Lines below containing the word "Tranh" should be copied out.

START Data for review

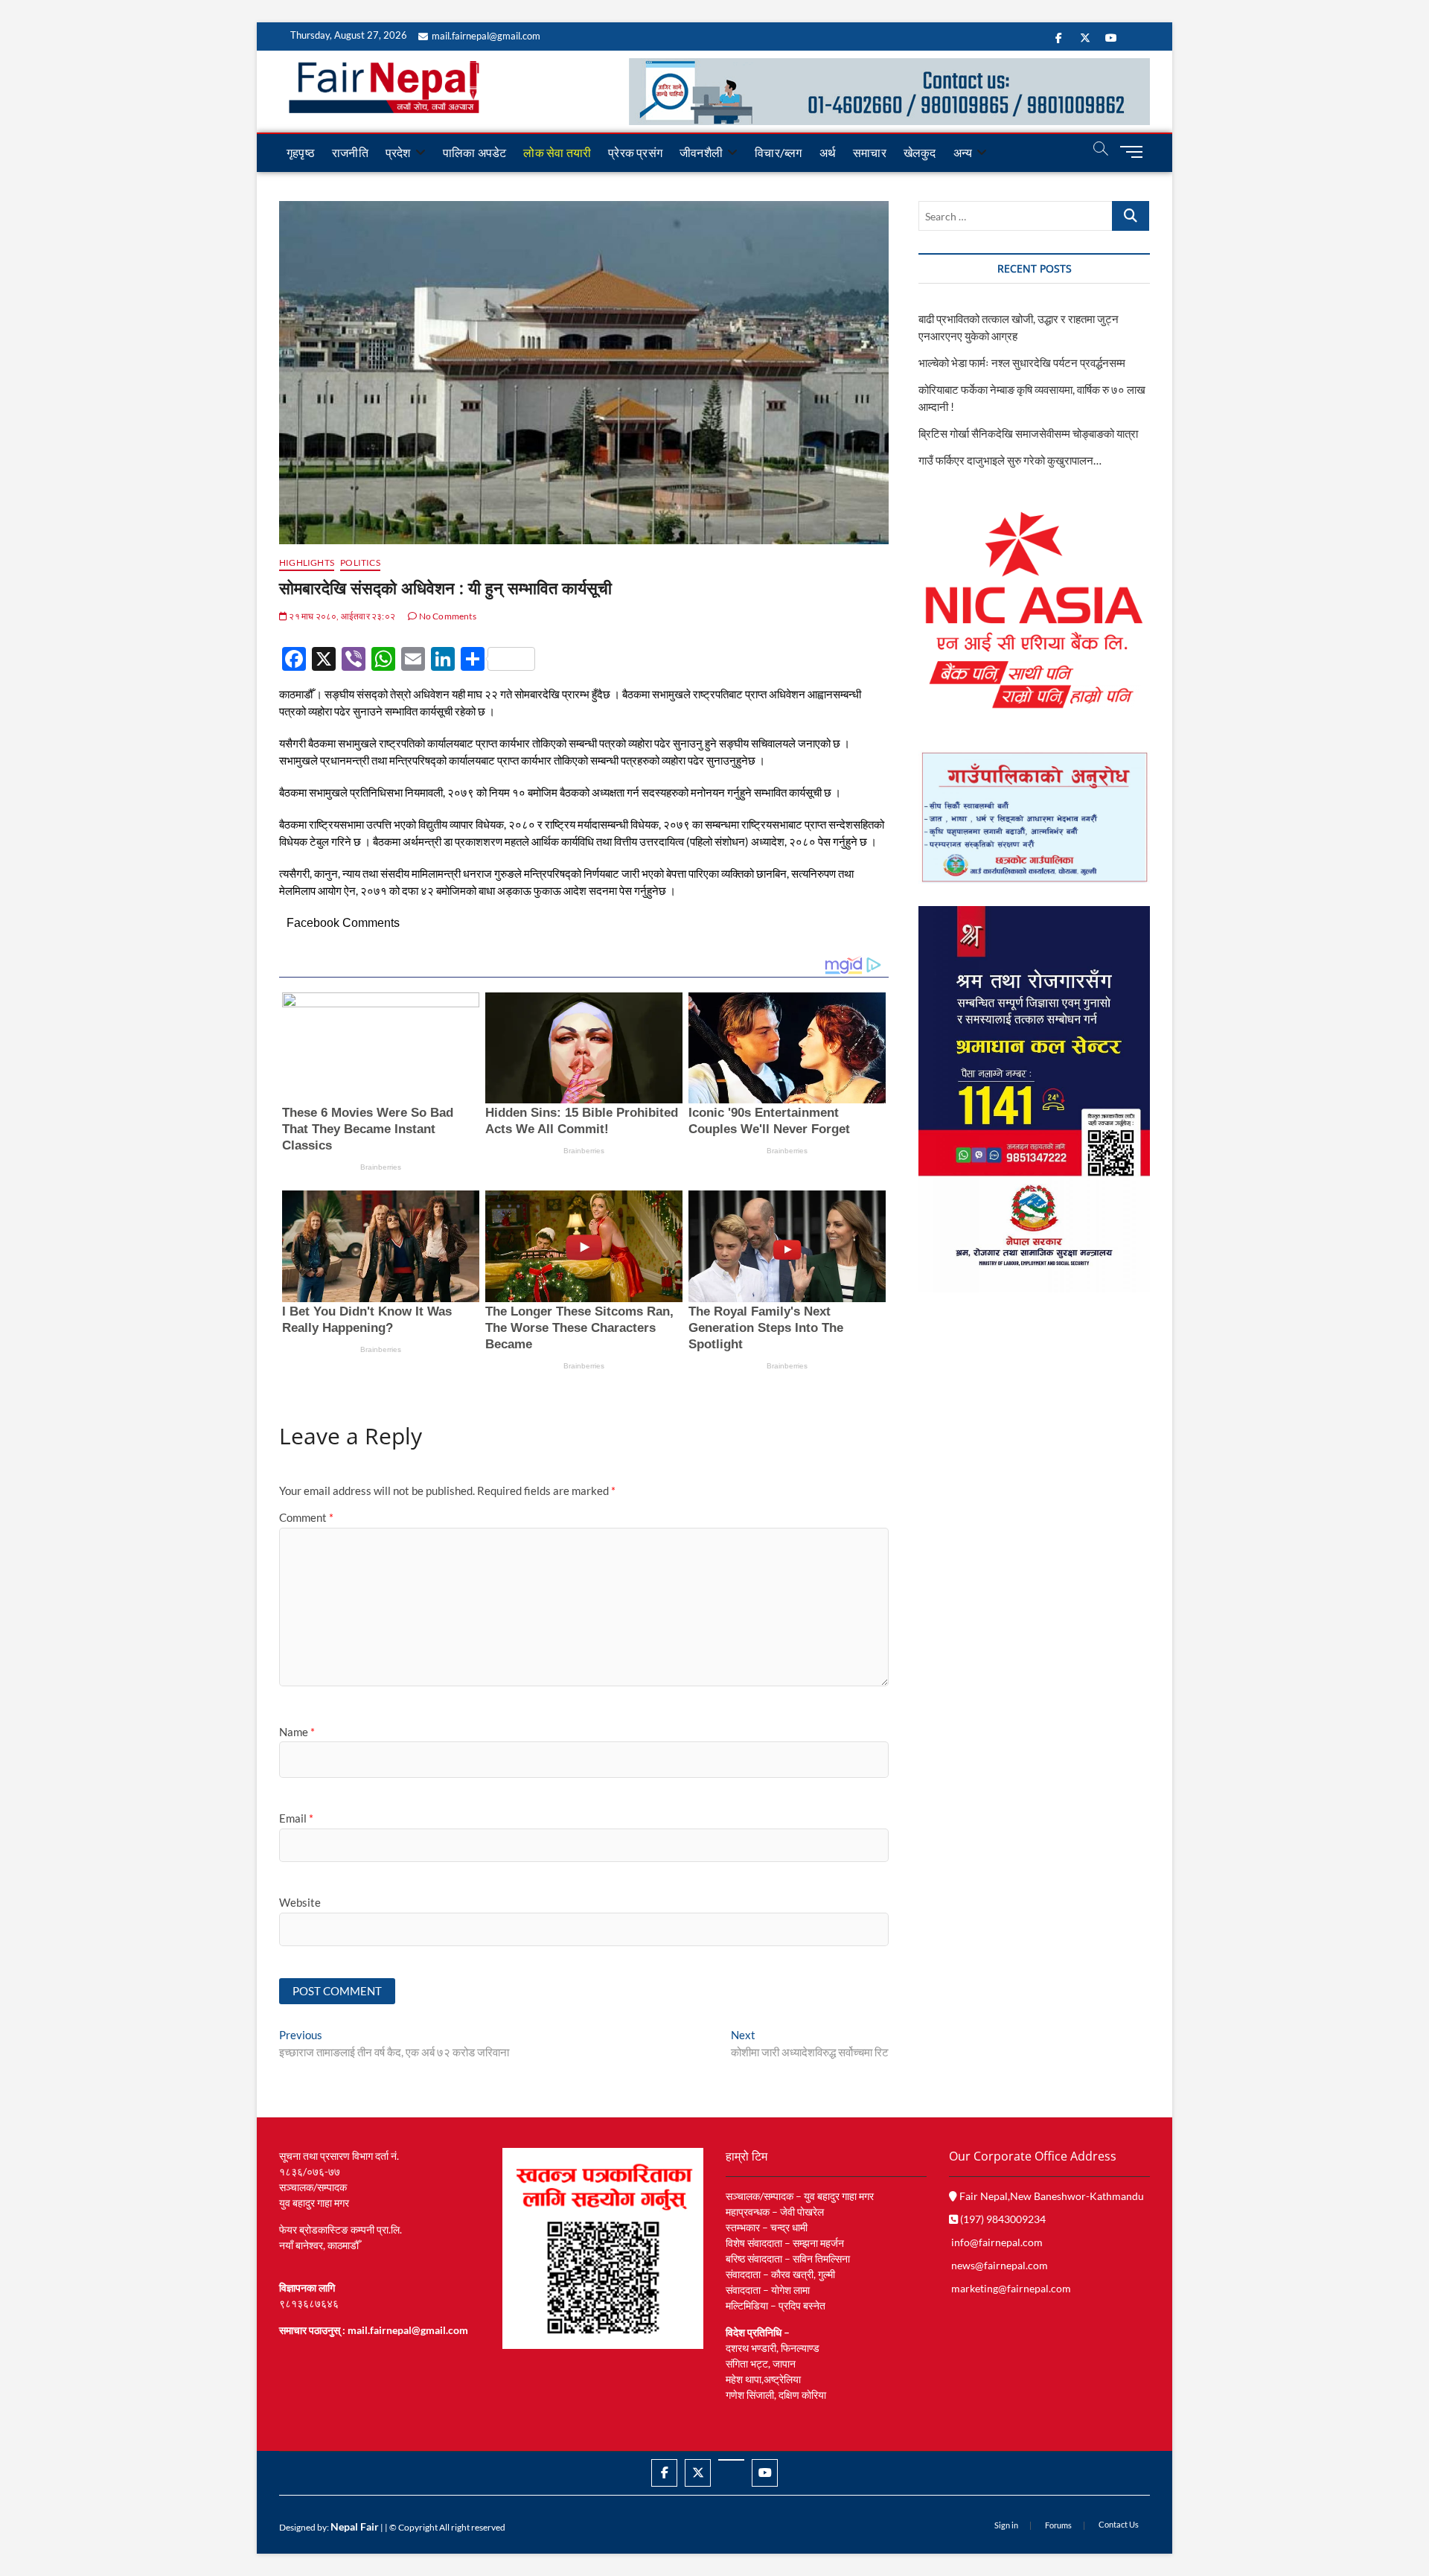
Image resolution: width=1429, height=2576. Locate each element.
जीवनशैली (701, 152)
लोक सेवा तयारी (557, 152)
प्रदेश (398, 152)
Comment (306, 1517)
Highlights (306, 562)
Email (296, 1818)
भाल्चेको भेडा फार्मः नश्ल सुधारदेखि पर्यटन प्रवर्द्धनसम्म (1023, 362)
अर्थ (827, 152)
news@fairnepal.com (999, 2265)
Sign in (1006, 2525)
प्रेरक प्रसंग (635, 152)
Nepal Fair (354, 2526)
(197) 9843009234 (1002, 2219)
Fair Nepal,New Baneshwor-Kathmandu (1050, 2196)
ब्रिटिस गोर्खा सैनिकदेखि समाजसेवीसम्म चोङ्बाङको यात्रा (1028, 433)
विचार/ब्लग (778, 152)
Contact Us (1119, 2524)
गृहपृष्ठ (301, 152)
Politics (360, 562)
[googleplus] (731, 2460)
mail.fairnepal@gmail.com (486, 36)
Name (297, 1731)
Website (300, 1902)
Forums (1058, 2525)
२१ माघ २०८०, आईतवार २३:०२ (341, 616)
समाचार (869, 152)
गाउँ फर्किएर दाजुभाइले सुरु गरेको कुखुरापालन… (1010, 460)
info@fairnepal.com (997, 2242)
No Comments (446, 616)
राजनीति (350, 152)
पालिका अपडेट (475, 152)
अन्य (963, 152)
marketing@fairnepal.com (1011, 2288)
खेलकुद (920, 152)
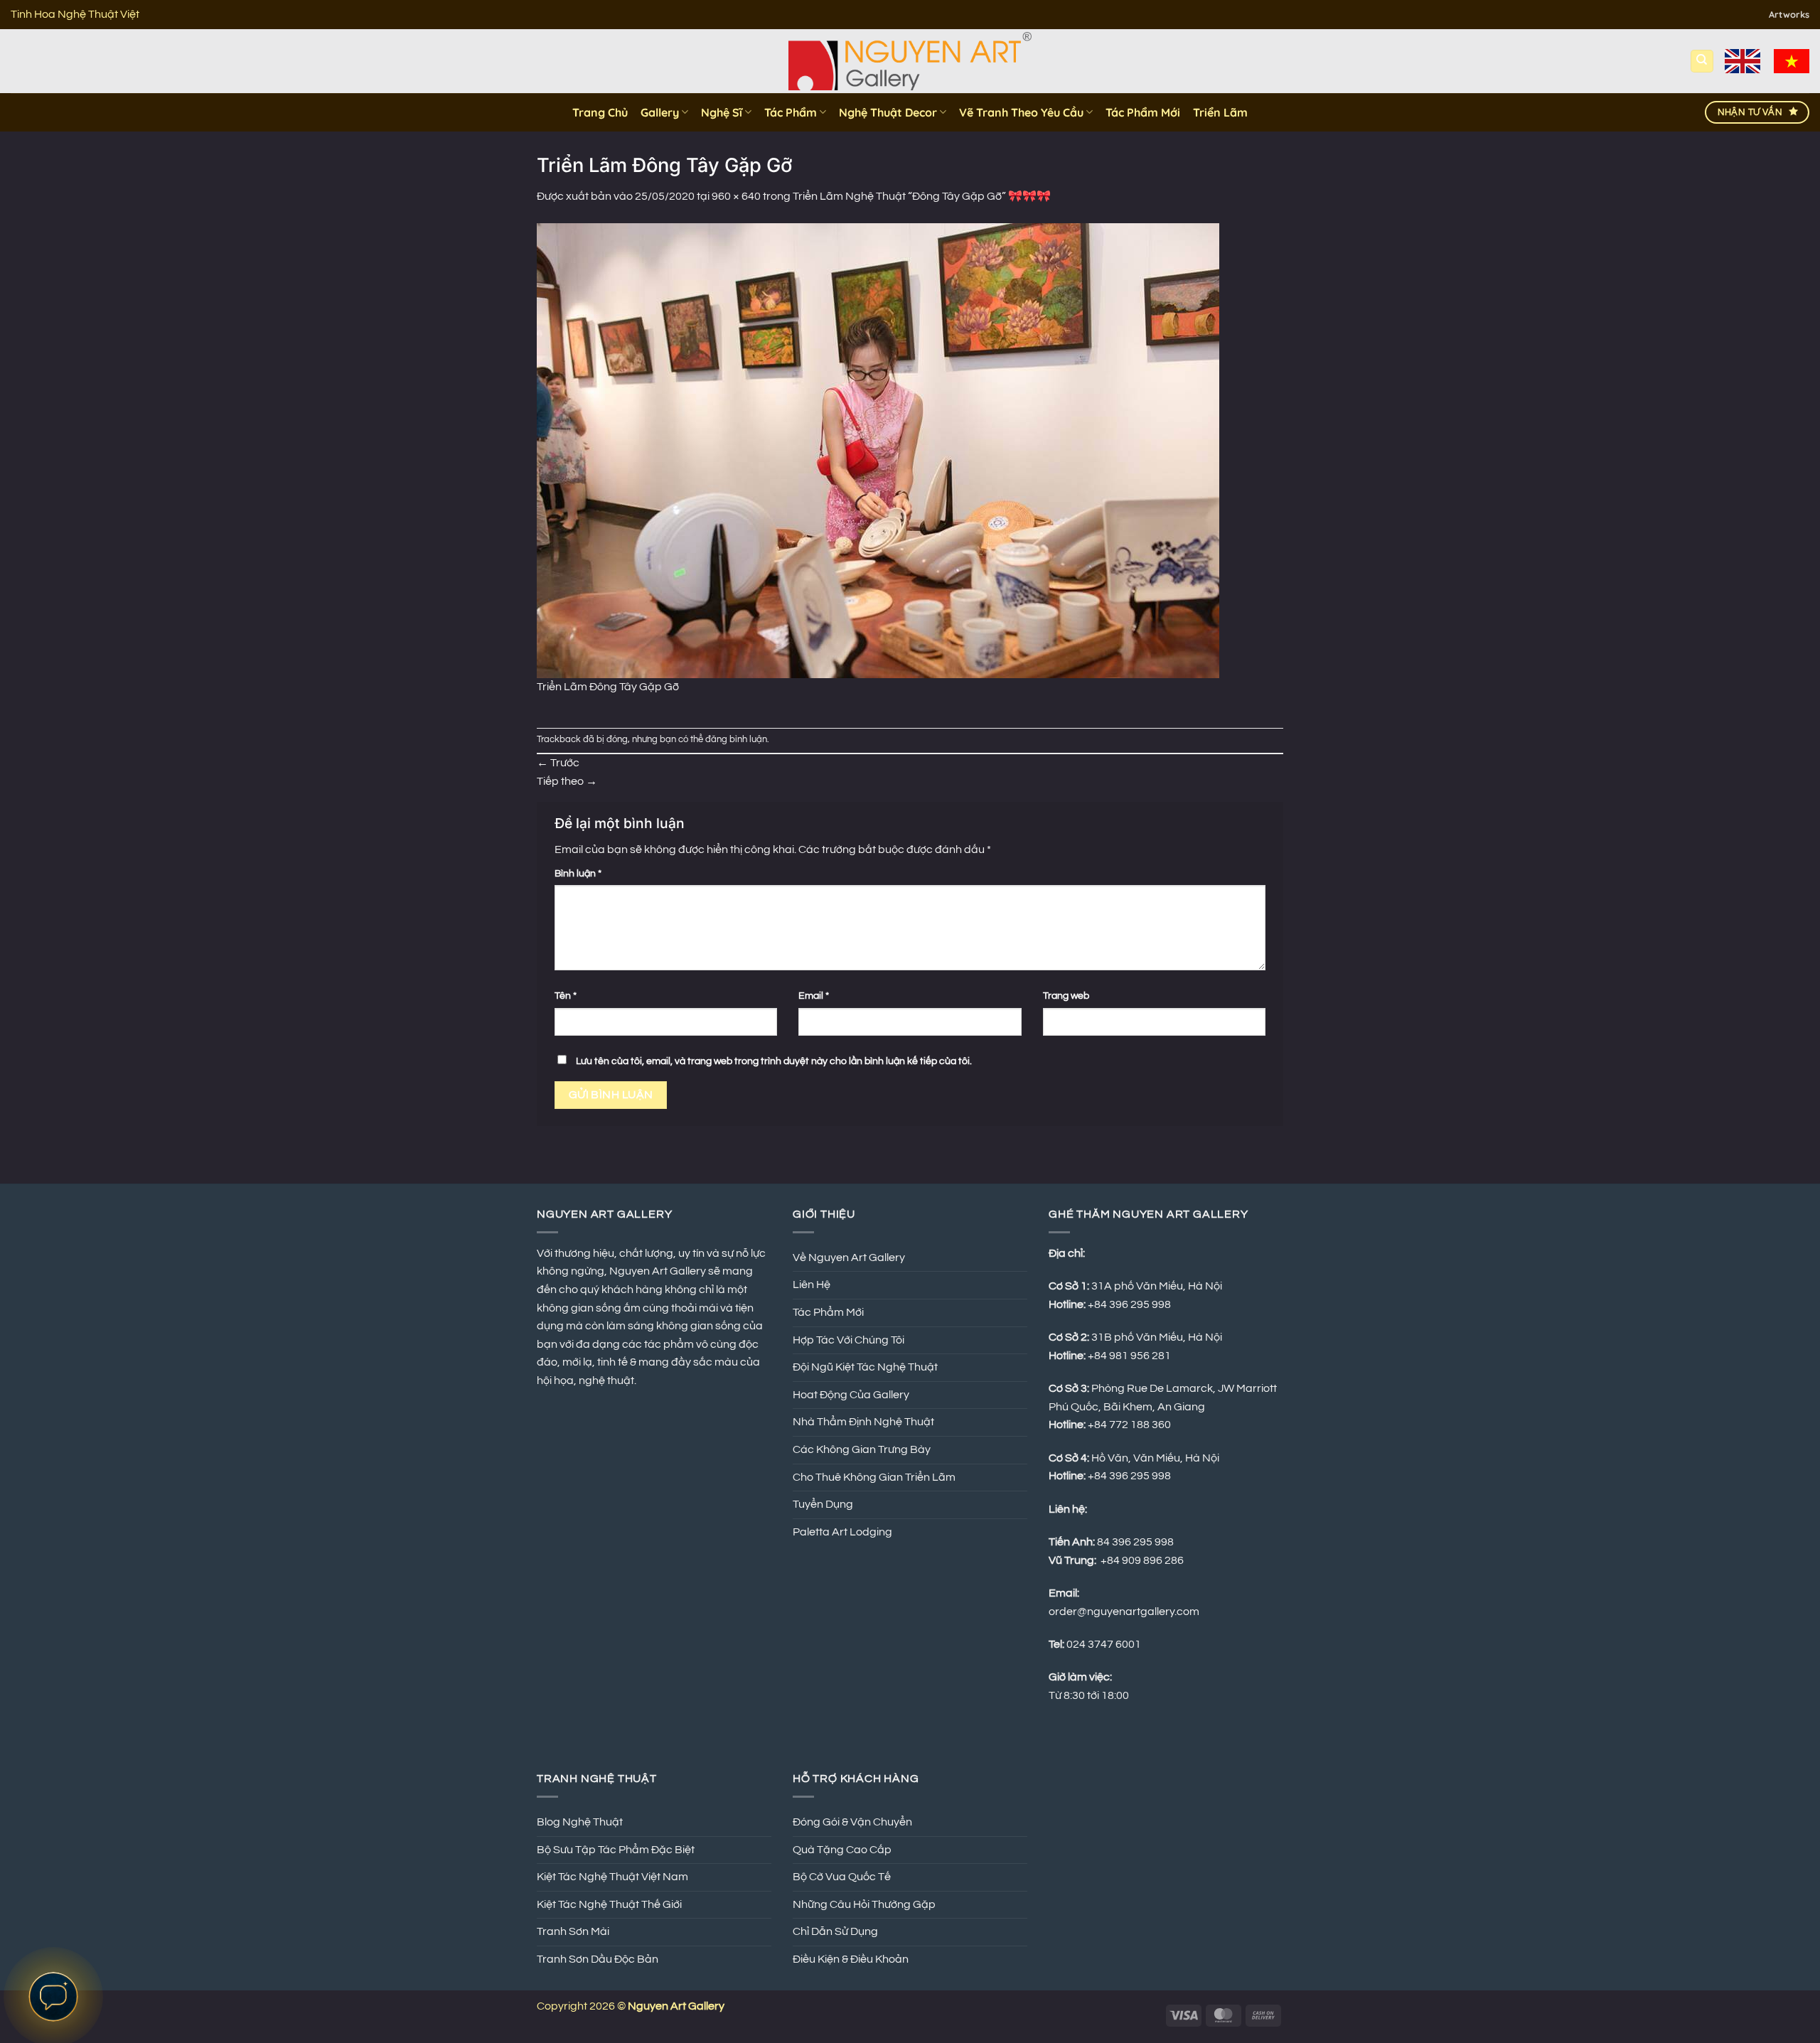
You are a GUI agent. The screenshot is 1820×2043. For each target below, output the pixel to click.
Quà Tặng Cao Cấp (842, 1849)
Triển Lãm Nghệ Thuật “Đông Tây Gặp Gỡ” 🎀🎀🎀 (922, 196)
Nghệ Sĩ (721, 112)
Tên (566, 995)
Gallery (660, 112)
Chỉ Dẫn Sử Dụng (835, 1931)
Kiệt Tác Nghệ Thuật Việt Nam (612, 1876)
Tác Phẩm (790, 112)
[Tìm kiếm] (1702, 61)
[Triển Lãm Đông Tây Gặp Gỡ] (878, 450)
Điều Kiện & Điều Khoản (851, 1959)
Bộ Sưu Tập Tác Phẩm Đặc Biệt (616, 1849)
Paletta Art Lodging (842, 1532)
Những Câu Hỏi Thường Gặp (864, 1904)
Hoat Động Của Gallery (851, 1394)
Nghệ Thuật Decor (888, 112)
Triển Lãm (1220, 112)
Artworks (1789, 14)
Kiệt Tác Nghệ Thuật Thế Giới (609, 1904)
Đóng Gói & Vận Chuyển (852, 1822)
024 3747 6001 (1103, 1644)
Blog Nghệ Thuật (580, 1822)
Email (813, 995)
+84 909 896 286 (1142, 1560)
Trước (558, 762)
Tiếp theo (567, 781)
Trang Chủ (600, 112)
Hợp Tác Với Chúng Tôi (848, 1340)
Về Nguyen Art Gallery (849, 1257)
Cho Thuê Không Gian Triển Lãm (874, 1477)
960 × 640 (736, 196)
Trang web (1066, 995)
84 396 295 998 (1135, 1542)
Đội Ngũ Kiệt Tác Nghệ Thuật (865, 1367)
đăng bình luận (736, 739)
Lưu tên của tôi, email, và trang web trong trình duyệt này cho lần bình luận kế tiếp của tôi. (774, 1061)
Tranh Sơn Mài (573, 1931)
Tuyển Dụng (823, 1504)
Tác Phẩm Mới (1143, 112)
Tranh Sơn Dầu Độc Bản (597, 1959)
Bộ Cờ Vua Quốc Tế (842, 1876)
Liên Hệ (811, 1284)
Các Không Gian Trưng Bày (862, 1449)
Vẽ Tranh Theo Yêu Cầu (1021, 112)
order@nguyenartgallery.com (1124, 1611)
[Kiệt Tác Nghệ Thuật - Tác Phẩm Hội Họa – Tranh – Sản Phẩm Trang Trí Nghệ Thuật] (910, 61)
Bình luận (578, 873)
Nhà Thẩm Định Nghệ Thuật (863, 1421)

END Data for review

• Reply:
Tranh Sơn Mài (573, 1931)
Tranh Sơn Dầu Độc Bản (597, 1959)
Vẽ Tranh Theo Yêu Cầu (1021, 112)
[Kiệt Tác Nghệ Thuật - Tác Phẩm Hội Họa – Tranh – Sản Phẩm Trang Trí Nghệ Thuật] (910, 61)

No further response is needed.